Die positive Situation bei den Kirchensteuereinnahmen wird als Intermezzo dargestellt. Als 2006 entgegen der einfachen Formel die Einnahmen moderat stiegen, war das für Immel „kein Grund zum Jubeln“. Später sprach er angesichts der notorisch positiven Entwicklung bei den Kirchensteuern von einer „positiven Hypothek“ (,was immer das sein mag,) oder einem „Zwischenhoch“. Bekanntermaßen wurde daraus ein kräftiges Langzeithoch.
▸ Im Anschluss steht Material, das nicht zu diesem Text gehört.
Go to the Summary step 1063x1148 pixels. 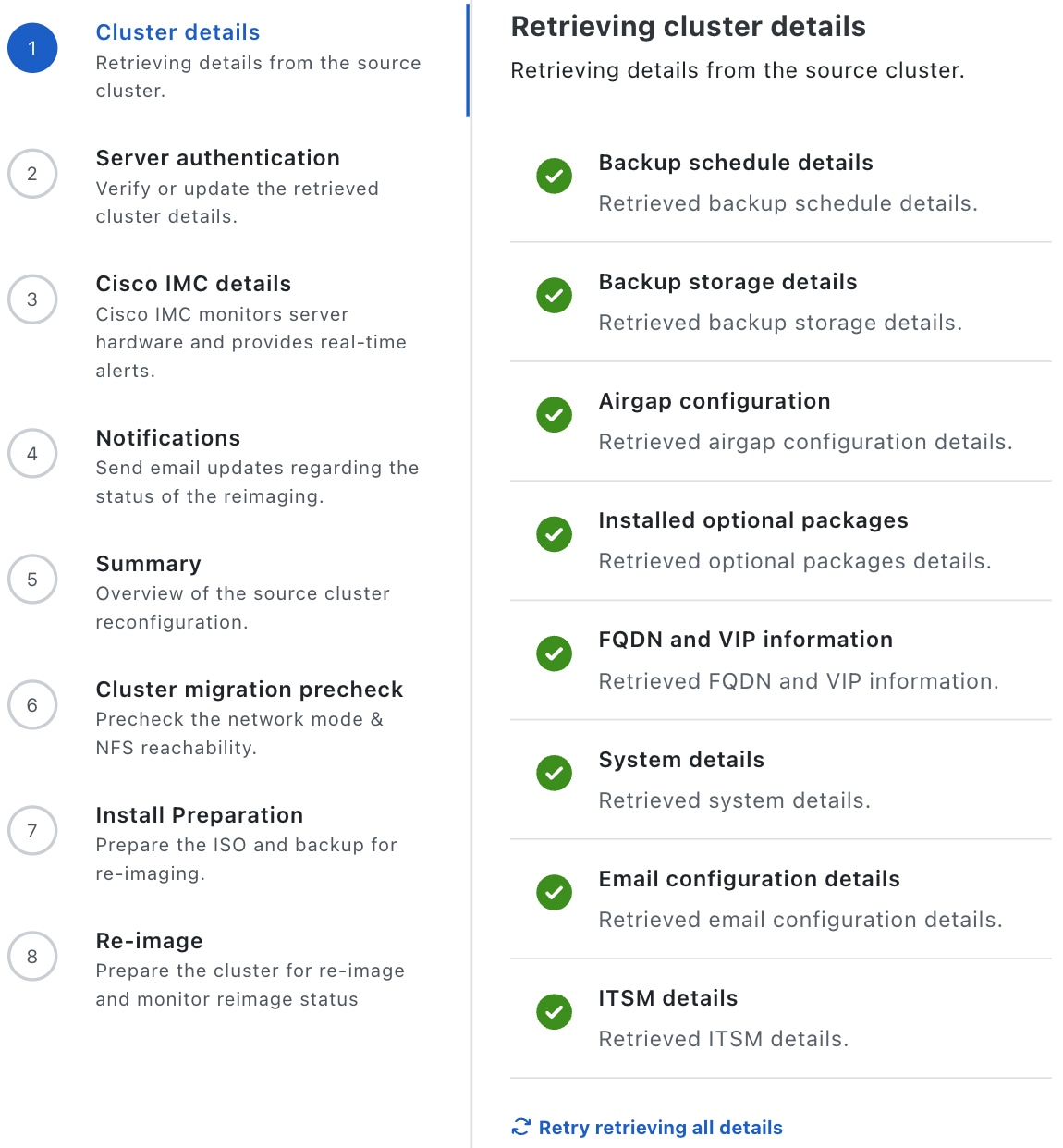(x=149, y=564)
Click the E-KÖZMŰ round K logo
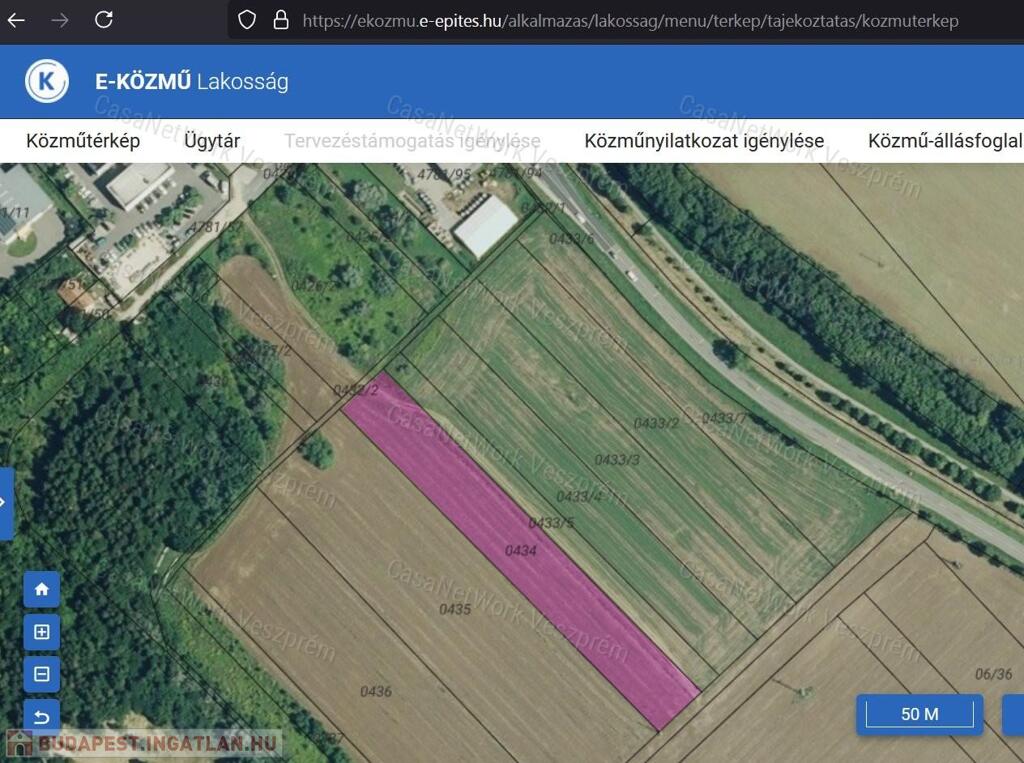1024x763 pixels. pyautogui.click(x=47, y=81)
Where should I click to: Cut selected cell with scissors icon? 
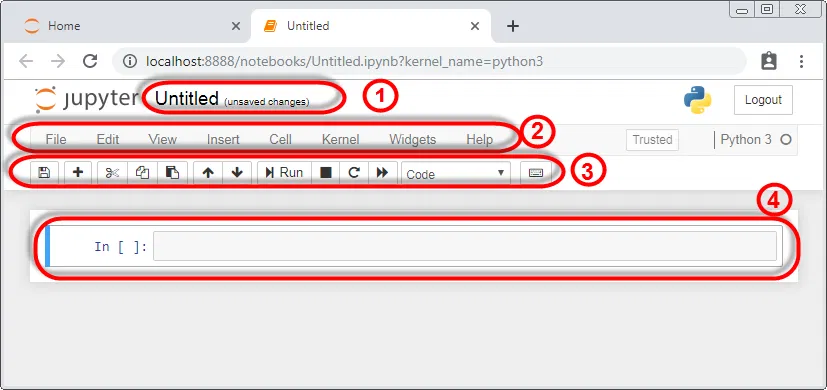point(112,173)
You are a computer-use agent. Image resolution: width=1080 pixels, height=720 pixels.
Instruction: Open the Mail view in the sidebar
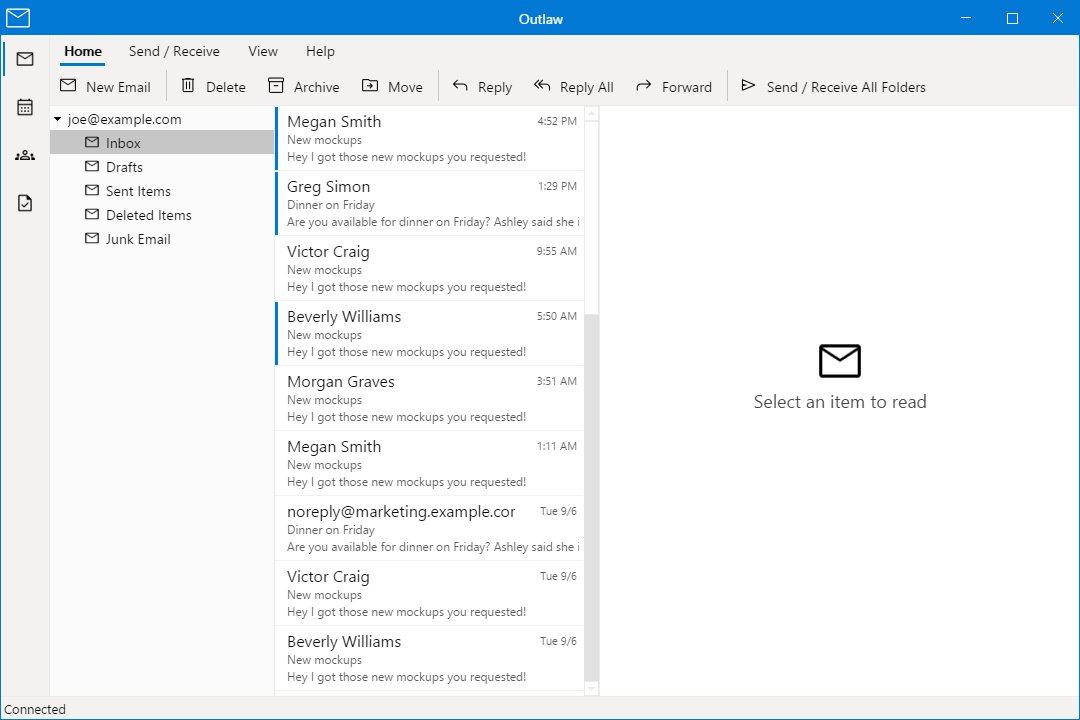point(23,58)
Dennoch erweckt auch Baucks immer wieder den Eindruck, alleine auf Grund des demographischen Wandels und der negativen Mitgliederentwicklung könne es auf Dauer mit den Kirchensteuereinnahmen nur bergab gehen.
Die „einfache Formel“ von 2006 war mitnichten eine sachliche, an Fakten orientierte Information. Tatsächlich handelte es sich um eine kirchenpolitisch motivierte Kampagne. Eine krisenhafte Mangelsituation wurde leicht abseits der Faktenlage prognostiziert, um gewünschte Umbaumaßnahmen und Strukturveränderungen durchzudrücken. Dies beschädigt Vertrauen!
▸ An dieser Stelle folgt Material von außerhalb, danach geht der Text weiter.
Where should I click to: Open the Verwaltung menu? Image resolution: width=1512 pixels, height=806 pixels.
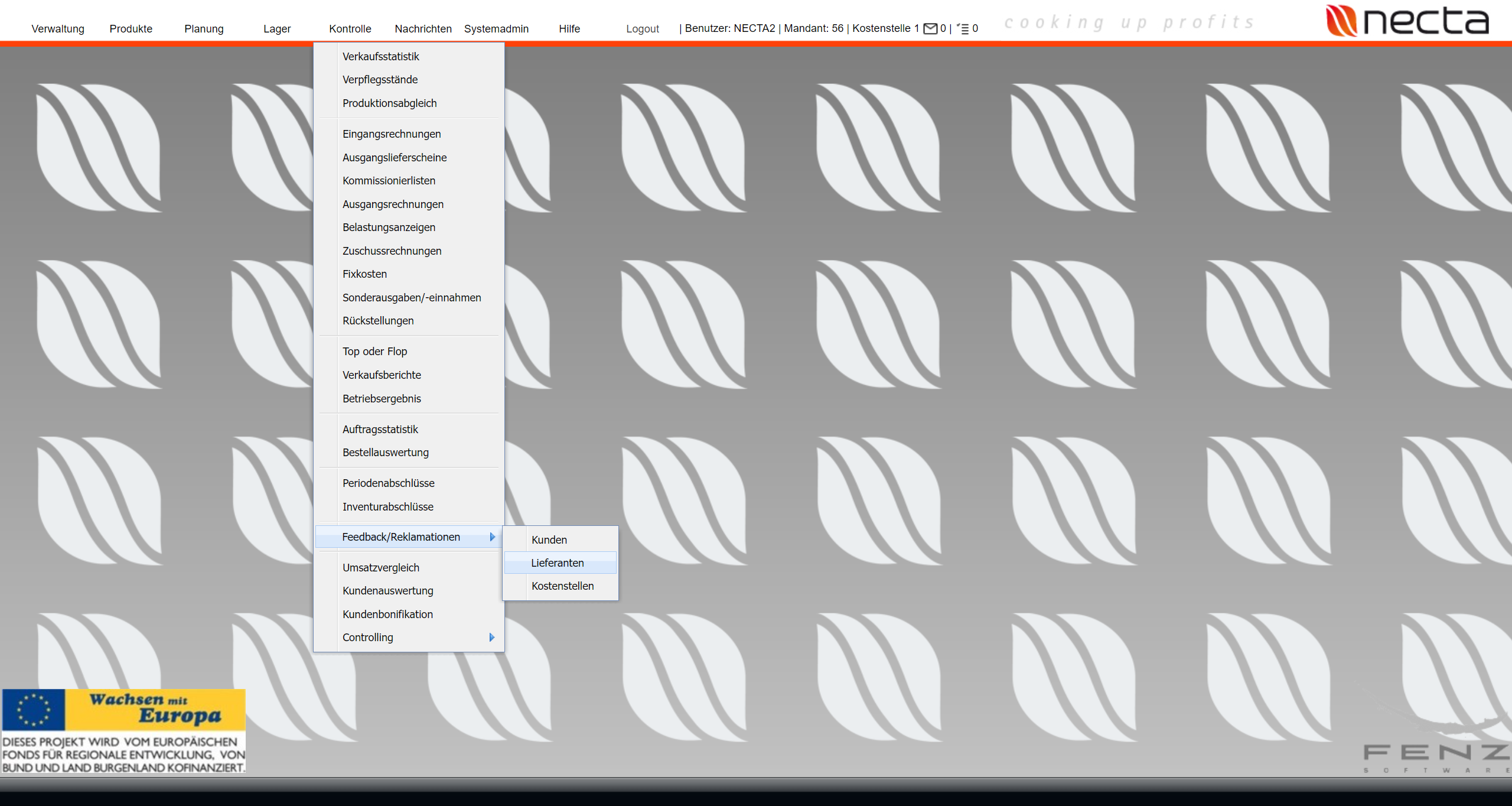tap(58, 28)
Noch bedrückender ist Folgendes: Was als Kampagne begann, entwickelte im Blick auf zukünftige Versorgungsansprüche von Pfarrern und Kirchenbeamten eine schädliche Eigendynamik. Je nach Ausgangslage wurden versicherungsmathematische Gutachten erstellt mit der Vorgabe, dass auf Grund der Mitgliederentwicklung die Finanzkraft der Kirche um 1-2% im Jahr sinken würde. Die Folge waren übertriebene Zuführungen an die Versorgungskasse bei gleichzeitiger finanzieller Auszehrung der kirchlichen Basis. Mit mehr als 25% der Kirchensteuereinnahmen werden aktuell in der rheinischen Kirche zukünftige Versorgungs- und Beihilfeansprüche abgesichert.
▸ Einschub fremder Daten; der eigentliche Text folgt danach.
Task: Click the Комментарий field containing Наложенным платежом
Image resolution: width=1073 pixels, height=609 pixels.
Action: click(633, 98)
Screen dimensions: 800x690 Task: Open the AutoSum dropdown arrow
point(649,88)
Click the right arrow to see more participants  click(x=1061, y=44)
Gewiss werden die Kirchensteuereinnahmen auf Grund wirtschaftlicher Krisen in Zukunft auch einmal rückläufig sein. Und gesamtwirtschaftliche Risiken gibt es ja zu Genüge.
Bestritten wird lediglich, es könne mit den kirchlichen Einnahmen in Zukunft nur noch bergab gehen. Bestritten wird mit großer Entschiedenheit, man könne alleine auf Grund einer prognostizierten Mitgliederentwicklung präzise Aussagen über die zukünftige Finanzkraft einer Kirche machen.

Der Auftrag der Kirche und der fragwürdige Umgang mit dem ihr anvertrauten Geld
Im Blick auf die Frage, wie die Kirche mit dem ihr vertrauten Geld umgehen soll, heißt es im Papier der Höppner-Kommission unter 3.1.1.: „Dabei müssen wir uns vergegenwärtigen, dass es der genuine Auftrag der Kirche ist die Verkündigung des Evangelium von Jesus Christus. An diesem Auftrag muss sich alles andere ausrichten.“
Nun wäre es eine außerordentlich kühne Behauptung, all die seit 2006 vollzogenen Umbaumaßnahmen hätten nur dem einen Ziel gedient, nämlich die Verkündigung des Evangeliums voranzubringen. Tatsächlich standen zwei Ziele im Vordergrund: 1. Kostenreduzierung gerade dort, wo es um den Dienst der Verkündigung, die Arbeit mit Menschen vor Ort und um Begegnungsräume (z.B. Gemeindezentren und Kirchen) ging.
2. Die Stärkung der Organisation, um so zu einer zentral gelenkten, kampagnenfähigen Kirchenstruktur zu kommen, bei der der Kirchenkreisebene zulasten der Gemeinden die entscheidende Scharnierfunktion zukommen sollte.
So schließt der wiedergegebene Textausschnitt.